All you need to know!


Is exercising in my pregnancy safe?

Yes exercising is 100% safe in your pregnancy for you and your growing baby. In fact you are safer to exercise in pregnancy than not as it can prevent illness like gestational diabetes.

The only considerations that do have to be made is the type of exercise that you may want to do. For example if you are a keen runner, gym goer or group exercise fanatic and you were at a good fitness level before pregnancy it is perfectly safe to continue with your current activities, making some sensible adaptions along the way.

If you were not a keen exerciser before pregnancy and now all of a sudden you feel you should be on a health kick this is not the time to take up high intensity exercise, however its never to late to be active and swimming or aqua natal is a great way place to start.

(Always consult your midwife or GP before embarking on any new fitness regime during pregnancy)


So why should I exercise during my pregnancy?

•To prepare your body and your pelvic floor for birth and following pregnancy. You are preparing your body for the toughest changes so it makes sense to work on preparing for the event. You would not run a Marathon without any training would you?
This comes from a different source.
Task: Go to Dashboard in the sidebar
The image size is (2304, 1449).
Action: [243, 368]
•It strengthens your core to prepare you for birth

•Helps maintain your fitness

•Manages and reduces maternal weight gain

•Reduces labour time making it potentially easier and shorter

•Better self image

•Gives you body awareness

•Quicker post-natal recovery post birth

•Improved posture

•Increased energy & stamina


Things you need to consider:

During pregnancy your body goes through a lot of changes which are more noticeable in the first trimester and then even more noticeable as you progress into your 2nd and 3rd trimester so below I have listed some important points to consider when exercising during pregnancy.
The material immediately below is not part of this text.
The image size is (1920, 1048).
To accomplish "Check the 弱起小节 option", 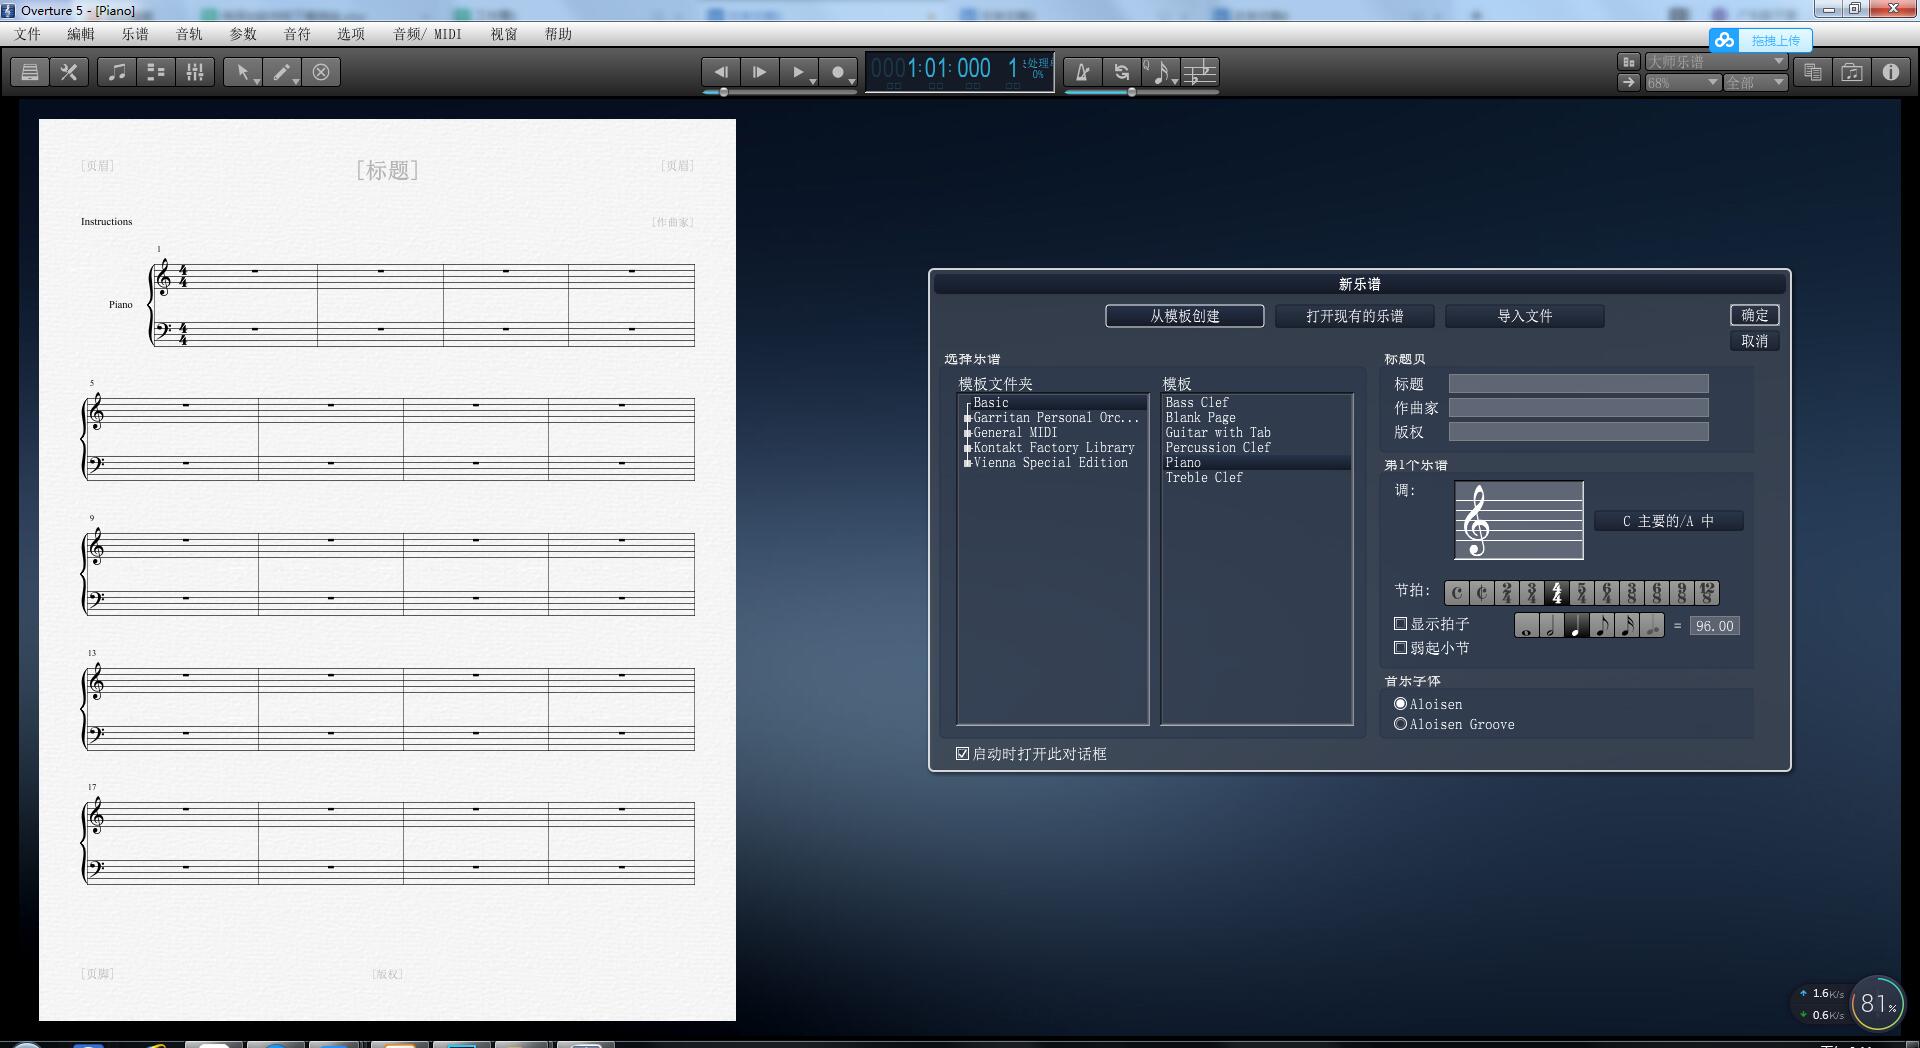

  • One thing that is essential during exercise in pregnancy is to ensure you control your body temperature. It is key to exercise to a intensity that is manageable for your body as blood volume increases significantly during pregnancy.
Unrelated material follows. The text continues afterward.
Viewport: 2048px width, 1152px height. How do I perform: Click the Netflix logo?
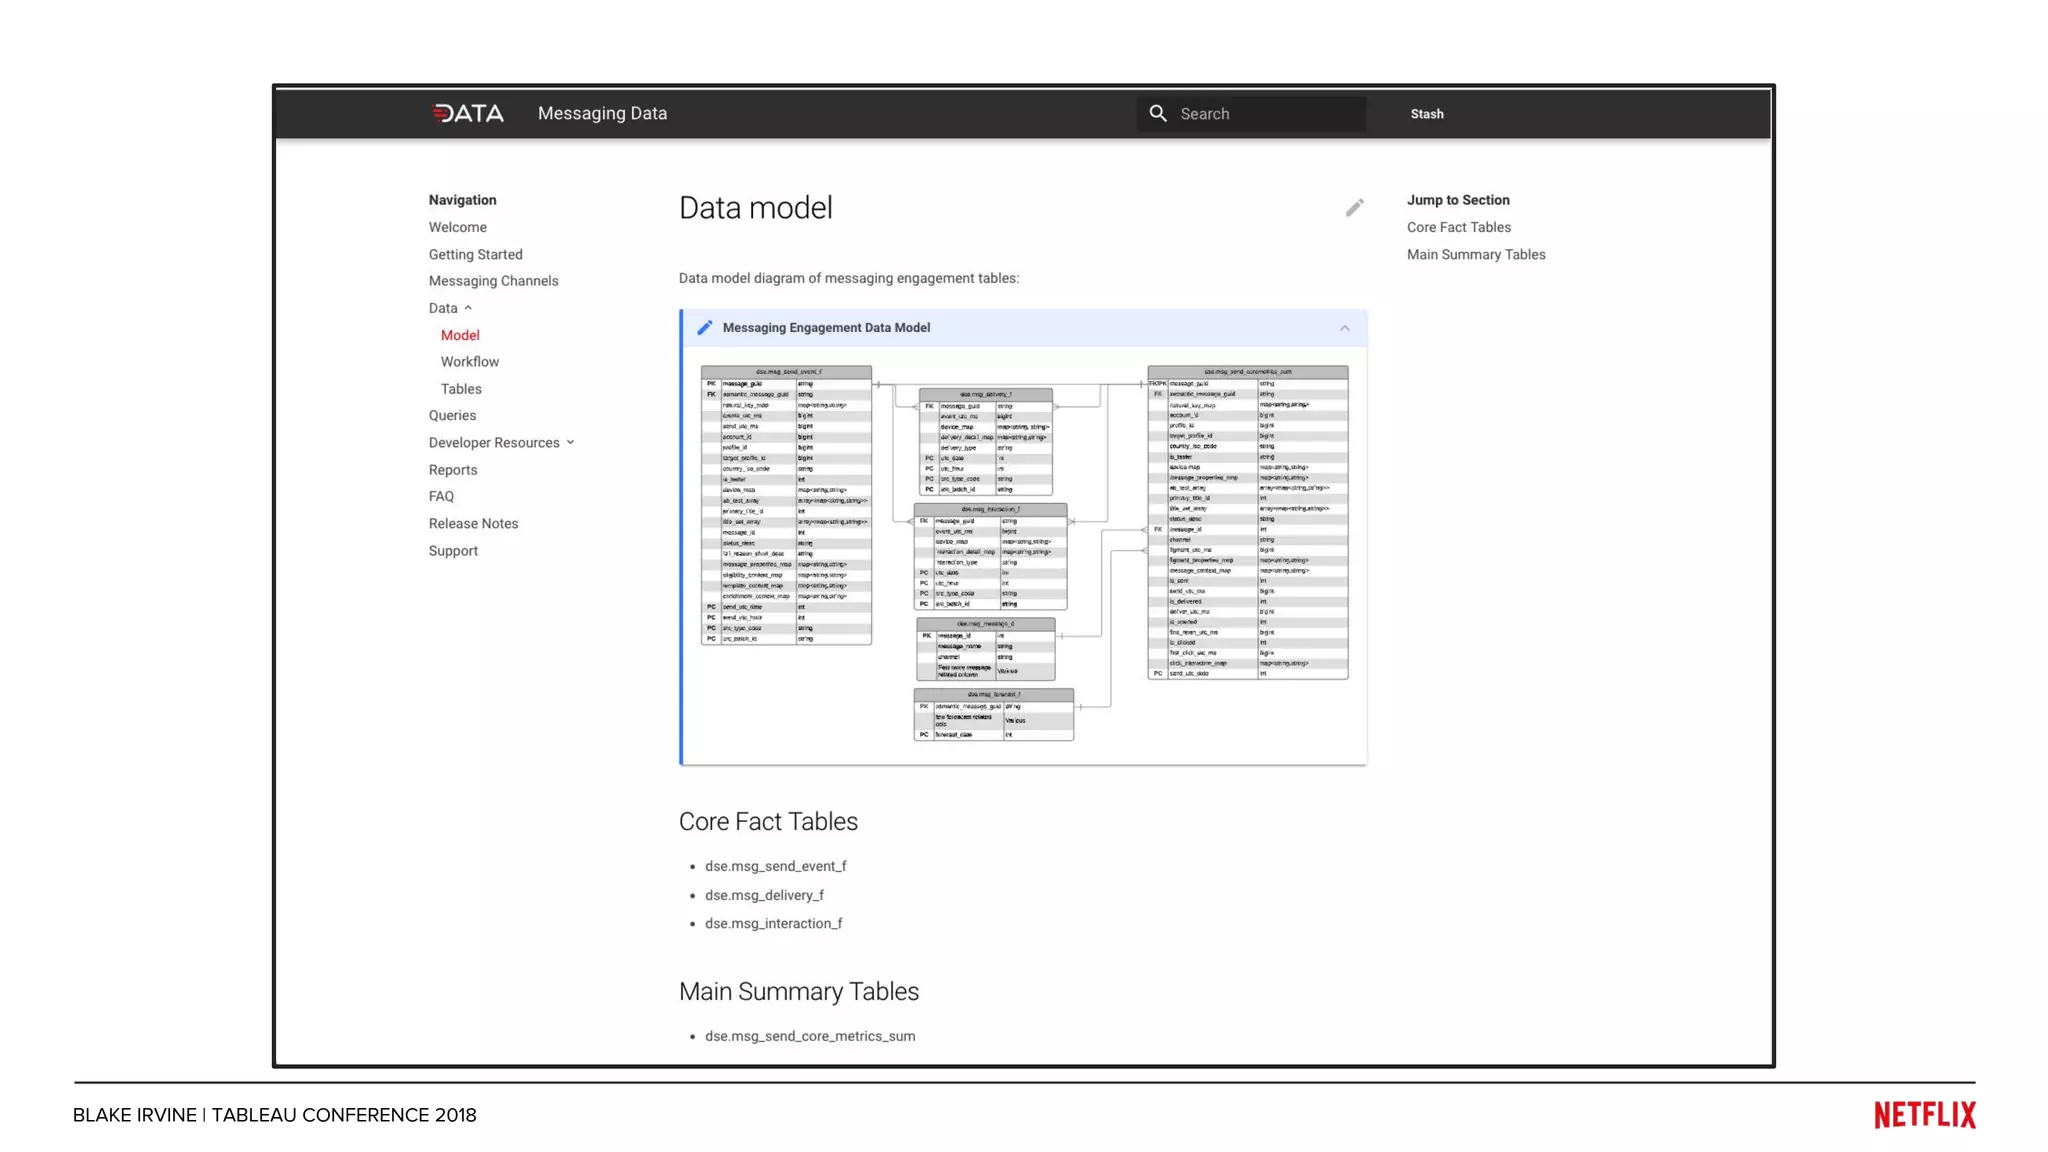tap(1924, 1114)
  • Back in the 90's there was lot of research that suggested it was not safe for a women to raise her heart rate past 140bpm however this is now old news, so the best way to control your temperature and breathing is to rely on a 'talk test'. The talk test works by you trying to talk while working out, if you can hold a comfortable conversation while exercising and your breathing is not too strained you can be assured you are ok to carry on exercising at that level. If you are gasping for breath and unable to say a word you know you need to reduce the intensity and take a break. You will find your breath is laboured more and you may get out of breath quicker during the first 12 weeks of pregnancy this is completely normal.

  • Heart rate monitors are good to use some extent but not as reliable during pregnancy as your heart rate will indicate a higher level than normal which then gives a inaccurate picture.

  • Ensure to wear loose clothing, stay hydrated and take plenty of rest when needed. Avoid working out in hot conditions.

  • Listen to your body, if you feel unwell or become dizzy whilst exercising take a break immediately and rehydrate.

  • Remember every body is different so please consult your GP/Midwife if you have any worries about your health and exercise during pregnancy.


16 weeks on onwards:

After 16 weeks of pregnancy is recommended that women do not exercise on their back for more than a couple of minutes due to the possibility of restricted blood flow to you and your baby which can cause dizziness and feelings of extreme nausea. Exercises can always be adapted and there is many more ways to strengthen your core than crunches. Hooray!